╭─ Provided data

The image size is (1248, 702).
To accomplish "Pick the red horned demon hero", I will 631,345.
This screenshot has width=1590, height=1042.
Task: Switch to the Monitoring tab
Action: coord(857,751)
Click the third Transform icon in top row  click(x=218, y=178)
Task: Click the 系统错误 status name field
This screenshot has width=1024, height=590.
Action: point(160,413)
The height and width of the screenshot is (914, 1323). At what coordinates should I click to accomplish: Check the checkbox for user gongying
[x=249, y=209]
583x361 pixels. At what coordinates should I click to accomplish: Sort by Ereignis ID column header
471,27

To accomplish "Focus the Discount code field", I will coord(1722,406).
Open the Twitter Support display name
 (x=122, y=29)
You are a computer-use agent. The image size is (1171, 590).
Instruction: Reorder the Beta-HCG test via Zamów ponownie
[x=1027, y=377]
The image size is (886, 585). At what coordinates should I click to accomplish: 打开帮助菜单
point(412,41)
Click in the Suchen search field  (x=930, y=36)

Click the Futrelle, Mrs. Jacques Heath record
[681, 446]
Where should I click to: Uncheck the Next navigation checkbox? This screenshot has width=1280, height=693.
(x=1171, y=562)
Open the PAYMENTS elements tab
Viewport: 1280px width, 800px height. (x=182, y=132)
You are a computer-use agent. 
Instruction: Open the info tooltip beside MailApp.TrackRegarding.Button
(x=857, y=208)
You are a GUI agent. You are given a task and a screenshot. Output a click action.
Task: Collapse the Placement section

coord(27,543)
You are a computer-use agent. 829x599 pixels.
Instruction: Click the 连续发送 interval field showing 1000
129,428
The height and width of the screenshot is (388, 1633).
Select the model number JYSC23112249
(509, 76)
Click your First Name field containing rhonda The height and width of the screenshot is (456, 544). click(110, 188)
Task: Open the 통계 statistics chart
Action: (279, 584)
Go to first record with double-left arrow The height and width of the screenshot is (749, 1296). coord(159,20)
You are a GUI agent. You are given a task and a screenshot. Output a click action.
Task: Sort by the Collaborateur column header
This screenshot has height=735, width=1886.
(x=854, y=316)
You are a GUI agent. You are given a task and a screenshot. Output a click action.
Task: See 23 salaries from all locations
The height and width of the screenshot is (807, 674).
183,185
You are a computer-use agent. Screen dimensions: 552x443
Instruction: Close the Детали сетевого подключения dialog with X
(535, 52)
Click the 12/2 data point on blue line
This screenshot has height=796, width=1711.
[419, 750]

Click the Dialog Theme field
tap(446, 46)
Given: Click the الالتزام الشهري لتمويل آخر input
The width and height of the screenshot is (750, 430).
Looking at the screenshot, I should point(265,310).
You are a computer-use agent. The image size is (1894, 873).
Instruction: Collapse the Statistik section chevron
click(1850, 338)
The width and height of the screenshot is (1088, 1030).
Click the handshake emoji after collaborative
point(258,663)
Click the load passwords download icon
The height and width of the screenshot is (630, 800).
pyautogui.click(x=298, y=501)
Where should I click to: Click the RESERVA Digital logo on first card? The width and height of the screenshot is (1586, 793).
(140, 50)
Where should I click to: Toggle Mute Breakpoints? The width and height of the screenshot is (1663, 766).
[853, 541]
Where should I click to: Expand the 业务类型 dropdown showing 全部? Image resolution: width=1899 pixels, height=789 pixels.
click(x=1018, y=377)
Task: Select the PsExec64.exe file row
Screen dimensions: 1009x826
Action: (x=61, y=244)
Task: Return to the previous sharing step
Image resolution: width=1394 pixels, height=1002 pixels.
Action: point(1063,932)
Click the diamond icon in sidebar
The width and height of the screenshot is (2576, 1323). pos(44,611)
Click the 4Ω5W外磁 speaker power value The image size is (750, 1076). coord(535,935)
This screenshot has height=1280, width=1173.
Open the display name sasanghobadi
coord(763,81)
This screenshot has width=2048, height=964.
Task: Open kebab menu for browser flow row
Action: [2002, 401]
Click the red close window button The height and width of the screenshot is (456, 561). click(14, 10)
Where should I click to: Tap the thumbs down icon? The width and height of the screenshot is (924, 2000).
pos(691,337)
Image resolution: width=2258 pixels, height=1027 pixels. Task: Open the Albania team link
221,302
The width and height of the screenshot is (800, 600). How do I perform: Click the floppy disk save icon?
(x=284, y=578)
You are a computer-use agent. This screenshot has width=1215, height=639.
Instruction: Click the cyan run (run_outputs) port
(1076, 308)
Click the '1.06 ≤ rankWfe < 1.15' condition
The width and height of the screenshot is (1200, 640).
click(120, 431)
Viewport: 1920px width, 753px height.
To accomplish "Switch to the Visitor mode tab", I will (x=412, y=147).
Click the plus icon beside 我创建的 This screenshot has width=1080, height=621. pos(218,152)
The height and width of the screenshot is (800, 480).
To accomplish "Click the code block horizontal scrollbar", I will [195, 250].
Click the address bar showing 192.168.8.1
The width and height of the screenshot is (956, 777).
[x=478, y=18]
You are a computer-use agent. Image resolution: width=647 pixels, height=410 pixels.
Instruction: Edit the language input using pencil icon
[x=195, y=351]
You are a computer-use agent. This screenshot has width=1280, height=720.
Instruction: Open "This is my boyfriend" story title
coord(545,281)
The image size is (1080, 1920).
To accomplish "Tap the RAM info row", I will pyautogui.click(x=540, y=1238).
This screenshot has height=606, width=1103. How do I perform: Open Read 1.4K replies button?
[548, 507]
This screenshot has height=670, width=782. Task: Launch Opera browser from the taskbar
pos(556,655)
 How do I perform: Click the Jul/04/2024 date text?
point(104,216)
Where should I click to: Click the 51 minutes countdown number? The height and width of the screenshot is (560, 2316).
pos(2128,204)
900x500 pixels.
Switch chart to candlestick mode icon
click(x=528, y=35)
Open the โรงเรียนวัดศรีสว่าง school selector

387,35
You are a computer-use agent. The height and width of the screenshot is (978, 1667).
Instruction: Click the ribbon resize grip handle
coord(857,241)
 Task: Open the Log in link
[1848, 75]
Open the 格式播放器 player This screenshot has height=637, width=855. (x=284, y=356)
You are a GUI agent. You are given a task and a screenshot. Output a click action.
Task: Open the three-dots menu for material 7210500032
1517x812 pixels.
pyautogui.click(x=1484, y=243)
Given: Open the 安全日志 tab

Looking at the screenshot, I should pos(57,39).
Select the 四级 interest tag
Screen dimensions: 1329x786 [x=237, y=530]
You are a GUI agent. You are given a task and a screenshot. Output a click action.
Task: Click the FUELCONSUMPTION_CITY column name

╰─

Work to be completed: Each line of the listing is to be repeated without alteration.

Output for this exercise:
The image size is (1248, 702).
To accomplish "Pick the red horned demon hero", I will 631,345.
This screenshot has width=1590, height=1042.
Task: Switch to the Monitoring tab
Action: coord(857,751)
Click the third Transform icon in top row  click(x=218, y=178)
Task: Click the 系统错误 status name field
This screenshot has width=1024, height=590.
Action: point(160,413)
The height and width of the screenshot is (914, 1323). At what coordinates should I click to accomplish: Check the checkbox for user gongying
[x=249, y=209]
583x361 pixels. At what coordinates should I click to accomplish: Sort by Ereignis ID column header
471,27

To accomplish "Focus the Discount code field", I will coord(1722,406).
Open the Twitter Support display name
 (x=122, y=29)
You are a computer-use agent. The image size is (1171, 590).
Instruction: Reorder the Beta-HCG test via Zamów ponownie
[x=1027, y=377]
The image size is (886, 585). At what coordinates should I click to accomplish: 打开帮助菜单
point(412,41)
Click in the Suchen search field  (x=930, y=36)

Click the Futrelle, Mrs. Jacques Heath record
[681, 446]
Where should I click to: Uncheck the Next navigation checkbox? This screenshot has width=1280, height=693.
(x=1171, y=562)
Open the PAYMENTS elements tab
Viewport: 1280px width, 800px height. (x=182, y=132)
You are a computer-use agent. 
Instruction: Open the info tooltip beside MailApp.TrackRegarding.Button
(x=857, y=208)
You are a GUI agent. You are given a task and a screenshot. Output a click action.
Task: Collapse the Placement section

coord(27,543)
You are a computer-use agent. 829x599 pixels.
Instruction: Click the 连续发送 interval field showing 1000
129,428
The height and width of the screenshot is (388, 1633).
Select the model number JYSC23112249
(509, 76)
Click your First Name field containing rhonda The height and width of the screenshot is (456, 544). click(110, 188)
Task: Open the 통계 statistics chart
Action: (279, 584)
Go to first record with double-left arrow The height and width of the screenshot is (749, 1296). coord(159,20)
You are a GUI agent. You are given a task and a screenshot. Output a click action.
Task: Sort by the Collaborateur column header
This screenshot has height=735, width=1886.
(x=854, y=316)
You are a GUI agent. You are given a task and a screenshot. Output a click action.
Task: See 23 salaries from all locations
The height and width of the screenshot is (807, 674).
183,185
You are a computer-use agent. Screen dimensions: 552x443
Instruction: Close the Детали сетевого подключения dialog with X
(535, 52)
Click the 12/2 data point on blue line
This screenshot has height=796, width=1711.
[419, 750]

Click the Dialog Theme field
tap(446, 46)
Given: Click the الالتزام الشهري لتمويل آخر input
The width and height of the screenshot is (750, 430).
Looking at the screenshot, I should point(265,310).
You are a computer-use agent. The image size is (1894, 873).
Instruction: Collapse the Statistik section chevron
click(1850, 338)
The width and height of the screenshot is (1088, 1030).
Click the handshake emoji after collaborative
point(258,663)
Click the load passwords download icon
The height and width of the screenshot is (630, 800).
pyautogui.click(x=298, y=501)
Where should I click to: Click the RESERVA Digital logo on first card? The width and height of the screenshot is (1586, 793).
(140, 50)
Where should I click to: Toggle Mute Breakpoints? The width and height of the screenshot is (1663, 766).
[853, 541]
Where should I click to: Expand the 业务类型 dropdown showing 全部? Image resolution: width=1899 pixels, height=789 pixels.
click(x=1018, y=377)
Task: Select the PsExec64.exe file row
Screen dimensions: 1009x826
Action: (x=61, y=244)
Task: Return to the previous sharing step
Image resolution: width=1394 pixels, height=1002 pixels.
Action: point(1063,932)
Click the diamond icon in sidebar
The width and height of the screenshot is (2576, 1323). pos(44,611)
Click the 4Ω5W外磁 speaker power value The image size is (750, 1076). coord(535,935)
This screenshot has height=1280, width=1173.
Open the display name sasanghobadi
coord(763,81)
This screenshot has width=2048, height=964.
Task: Open kebab menu for browser flow row
Action: [2002, 401]
Click the red close window button The height and width of the screenshot is (456, 561). click(14, 10)
Where should I click to: Tap the thumbs down icon? The width and height of the screenshot is (924, 2000).
pos(691,337)
Image resolution: width=2258 pixels, height=1027 pixels. Task: Open the Albania team link
221,302
The width and height of the screenshot is (800, 600). How do I perform: Click the floppy disk save icon?
(x=284, y=578)
You are a computer-use agent. This screenshot has width=1215, height=639.
Instruction: Click the cyan run (run_outputs) port
(1076, 308)
Click the '1.06 ≤ rankWfe < 1.15' condition
The width and height of the screenshot is (1200, 640).
click(120, 431)
Viewport: 1920px width, 753px height.
To accomplish "Switch to the Visitor mode tab", I will (x=412, y=147).
Click the plus icon beside 我创建的 This screenshot has width=1080, height=621. pos(218,152)
The height and width of the screenshot is (800, 480).
To accomplish "Click the code block horizontal scrollbar", I will [195, 250].
Click the address bar showing 192.168.8.1
The width and height of the screenshot is (956, 777).
[x=478, y=18]
You are a computer-use agent. Image resolution: width=647 pixels, height=410 pixels.
Instruction: Edit the language input using pencil icon
[x=195, y=351]
You are a computer-use agent. This screenshot has width=1280, height=720.
Instruction: Open "This is my boyfriend" story title
coord(545,281)
The image size is (1080, 1920).
To accomplish "Tap the RAM info row", I will pyautogui.click(x=540, y=1238).
This screenshot has height=606, width=1103. How do I perform: Open Read 1.4K replies button?
[548, 507]
This screenshot has height=670, width=782. Task: Launch Opera browser from the taskbar
pos(556,655)
 How do I perform: Click the Jul/04/2024 date text?
point(104,216)
Where should I click to: Click the 51 minutes countdown number? The height and width of the screenshot is (560, 2316).
pos(2128,204)
900x500 pixels.
Switch chart to candlestick mode icon
click(x=528, y=35)
Open the โรงเรียนวัดศรีสว่าง school selector

387,35
You are a computer-use agent. The height and width of the screenshot is (978, 1667).
Instruction: Click the ribbon resize grip handle
coord(857,241)
 Task: Open the Log in link
[1848, 75]
Open the 格式播放器 player This screenshot has height=637, width=855. (x=284, y=356)
You are a GUI agent. You are given a task and a screenshot. Output a click action.
Task: Open the three-dots menu for material 7210500032
1517x812 pixels.
pyautogui.click(x=1484, y=243)
Given: Open the 安全日志 tab

Looking at the screenshot, I should pos(57,39).
Select the 四级 interest tag
Screen dimensions: 1329x786 [x=237, y=530]
You are a GUI agent. You are given a task and a screenshot. Output a click action.
Task: Click the FUELCONSUMPTION_CITY column name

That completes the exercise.